EWC Motobox Kremer Racing #65

Motobox Kremer Racing meistert Sepang-Abenteuer

Das Team Motobox Kremer Racing startete am vergangenen Samstag beim Langstrecken-WM-Lauf in Sepang zum Acht-Stunden-Rennen. Neu im Team und erstmals auf der Yamaha R1 war der aktuelle IDM Superstock 600-Meister Stefan Ströhlein.

In der vergangenen Woche nahm Motobox Kremer Racing die lange Reise in das entfernte Malaysia auf sich, wo am Samstag in Sepang erstmals ein Lauf zur Langstrecken-Weltmeisterschaft ausgetragen wurde. Das Yamaha-Team startete mit Stefan Ströhlein und den beiden französischen Piloten Gregory Ortiz und Geoffroy Dehaye beim Acht-Stunden-Rennen.

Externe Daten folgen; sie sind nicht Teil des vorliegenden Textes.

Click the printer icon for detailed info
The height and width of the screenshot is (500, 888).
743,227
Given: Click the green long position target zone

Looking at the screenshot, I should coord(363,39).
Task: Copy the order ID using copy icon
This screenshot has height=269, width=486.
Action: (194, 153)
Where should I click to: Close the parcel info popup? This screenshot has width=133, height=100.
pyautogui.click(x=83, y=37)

Während der Trainings am Mittwoch und Donnerstag, wo es vor allem darum ging, die neue Rennstrecke kennenzulernen und das Set-up der Yamaha R1 auf die Piloten anzupassen, wurde schnell klar, dass die Fahrerwahl goldrichtig war. Alle drei Piloten bewiesen ihr Talent und stellten das Motorrad auf Startplatz 40 (von 51 Teams), obwohl vor dem Wochenende noch keine Streckenkenntnisse vorhanden waren.

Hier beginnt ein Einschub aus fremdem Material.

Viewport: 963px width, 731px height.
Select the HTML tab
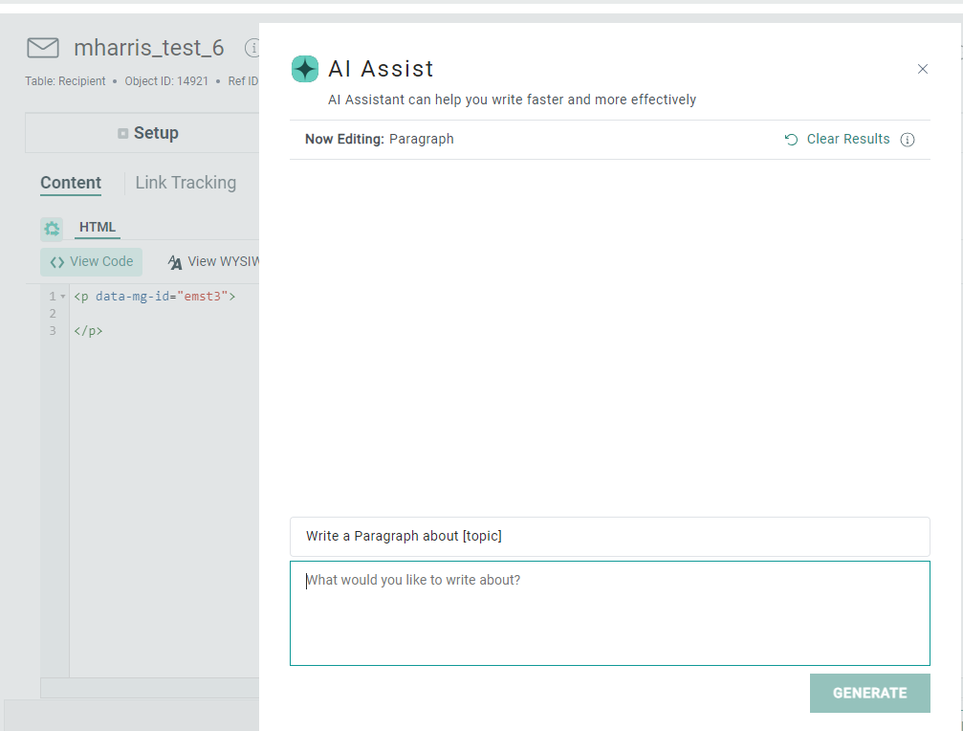(x=98, y=228)
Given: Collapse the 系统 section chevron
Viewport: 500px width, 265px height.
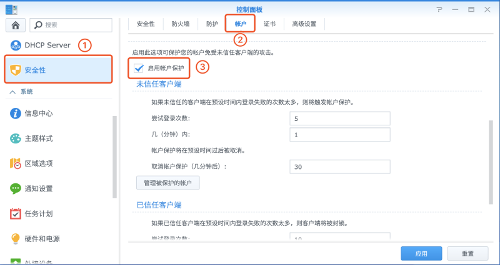Looking at the screenshot, I should 13,92.
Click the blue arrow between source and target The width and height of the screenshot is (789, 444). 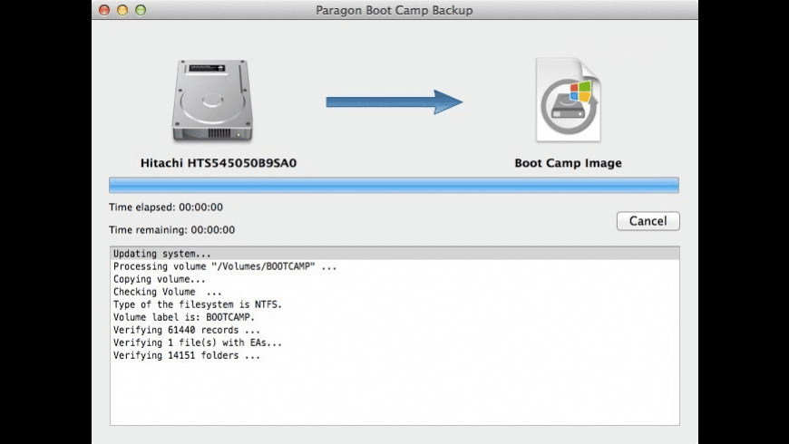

Der Renntag wurde von sehr viel Regen begleitet. Zur Startzeit am Sepang Interantional Circuit regnete es so stark, das zunächst nicht an einen Start zu denken war. Nach stundenlanger Unterbrechung und einer längeren Safety-Car-Phase, startete das Rennen gegen Abend bei besseren Bedingungen. Da das Rennen planmäßig abgewunken wurde, verkürzte sich die Fahrzeit auf knapp drei Stunden, zum Nachteil für Privatteams, wie das Motobox Kremer-Team.

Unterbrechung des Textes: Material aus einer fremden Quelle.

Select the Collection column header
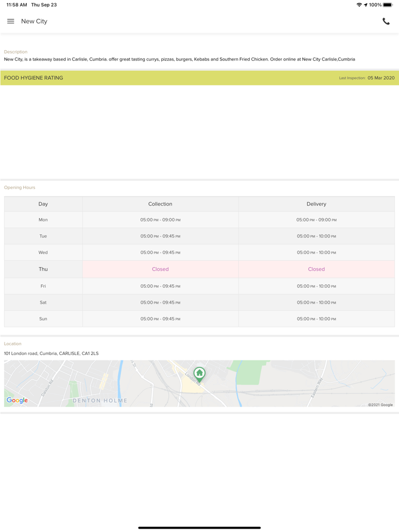 click(x=160, y=204)
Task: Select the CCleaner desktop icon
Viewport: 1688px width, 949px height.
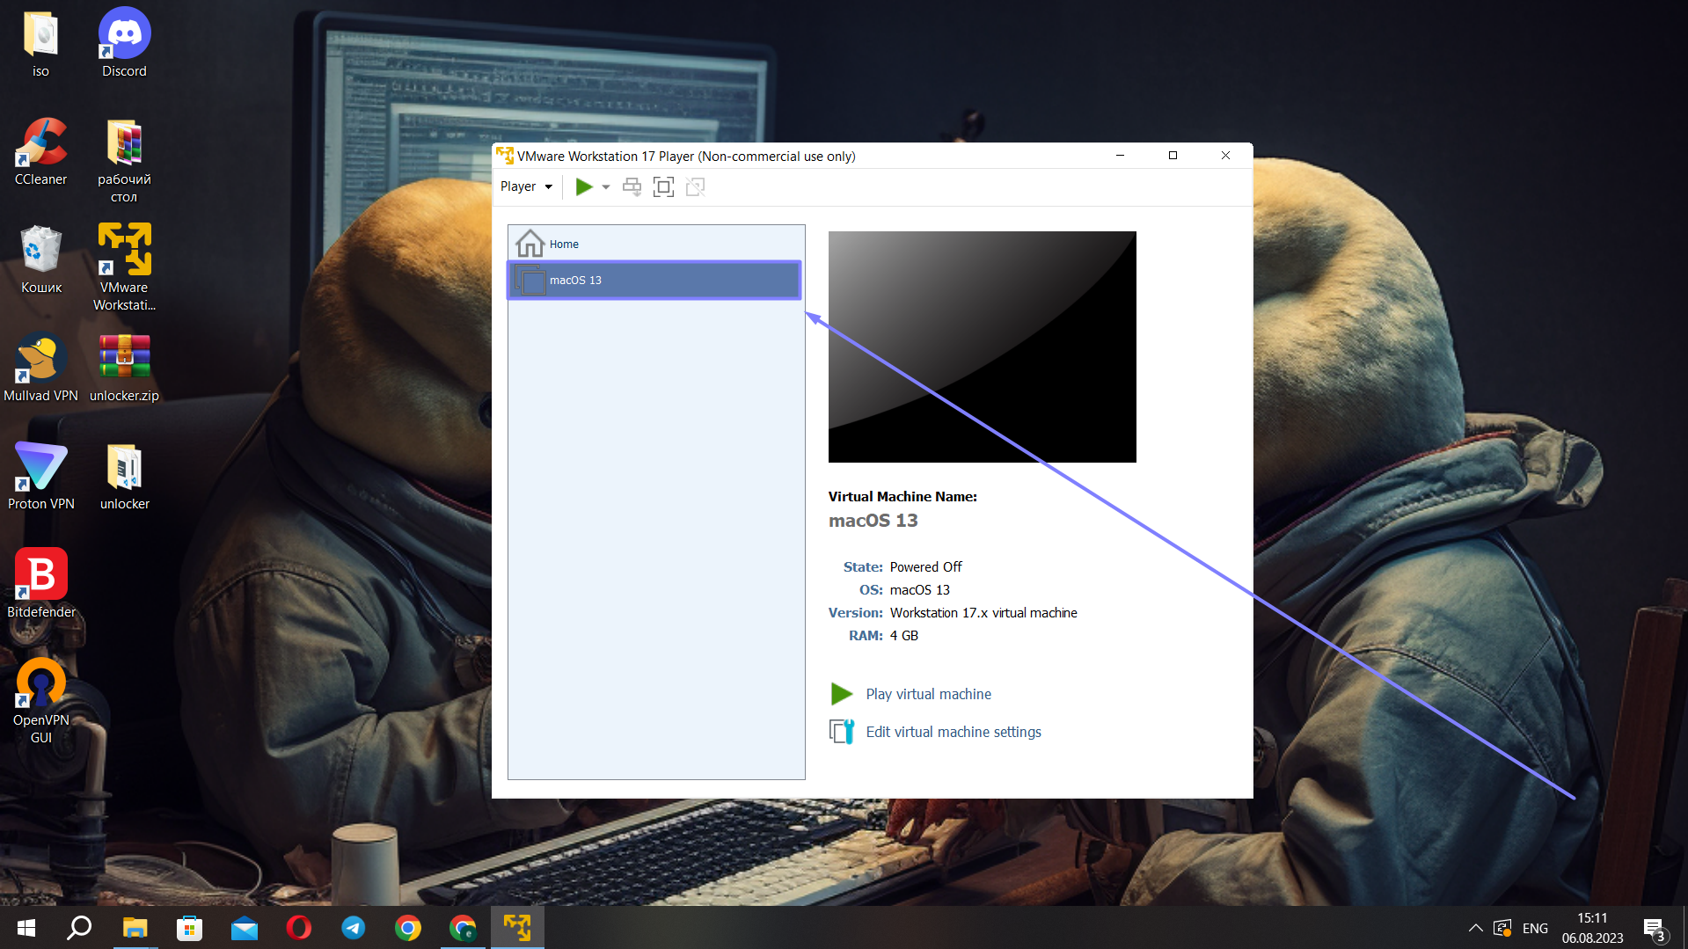Action: 40,151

Dennoch ging die Mannschaft mit Startfahrer Gregory Ortiz motiviert ins Rennen von Sepang. Schritt für Schritt, unter anderem durch gute Boxenstopps, arbeitete sich das Yamaha-Team weiter nach vorne, um am Ende mit Gesamtrang 28 und Platz 21 in der EWC-Wertung die Punkteränge nur knapp zu verpassen. Im April startet das Team beim dritten Saisonrennen der Endurance-WM in Le Mans, mit dem Ziel die Punkteränge wieder zu erreichen, dann aber mit neuem Material. 

Georg Haas: Die Verpflichtung von Stefan Ströhlein war für unser Team ein richtiger Glücksgriff. Er fühlte sich von Beginn an sehr wohl auf der für ihn neuen Yamaha R1 und er beeindruckte das gesamte Team mit seiner präzisen Arbeitsweise. Auch die Reifen von Pirelli, die speziell für extreme Hitze produziert wurden, funktionierten gleich sehr gut. Das Rennen selbst war leider viel zu kurz für uns als privates Team. Wir hatten bereits 12 Positionen gut gemacht und haben die Punkteränge am Ende nur um eine Position verpasst. Dennoch war es ein aufregendes Wochenende in Sepang. Die aktuellen Motorräder stehen nun zum Verkauf, denn beim Rennen in Le Mans werden wir die 2020er-Variante der Yamaha R1 einsetzen.

Stefan Ströhlein: Erstmals außerhalb Europas ein Rennen zu bestreiten, war etwas ganz Besonderes. Die Trainings am Mittwoch waren sehr wichtig, weil die Strecke, das Bike und das extreme Klima neu für mich waren. Das Motorrad hatte bereits am Anfang eine sehr gute Basis, ich wusste nach drei Kurven, dass das Bike zu mir passt. Auch die Stimmung im Team war herausragend, ich als Neuling im Team fühlte mich sofort wohl. Leider war das Rennen durch die Wetterbedingungen sehr kurz, was sich aber leider nicht ändern lässt. Ich möchte mich beim Team Motobox Kremer von Manfred Kremer und Georg Haas für diese Möglichkeit bedanken und wünsche dem Team weiterhin viel Erfolg in der EWC.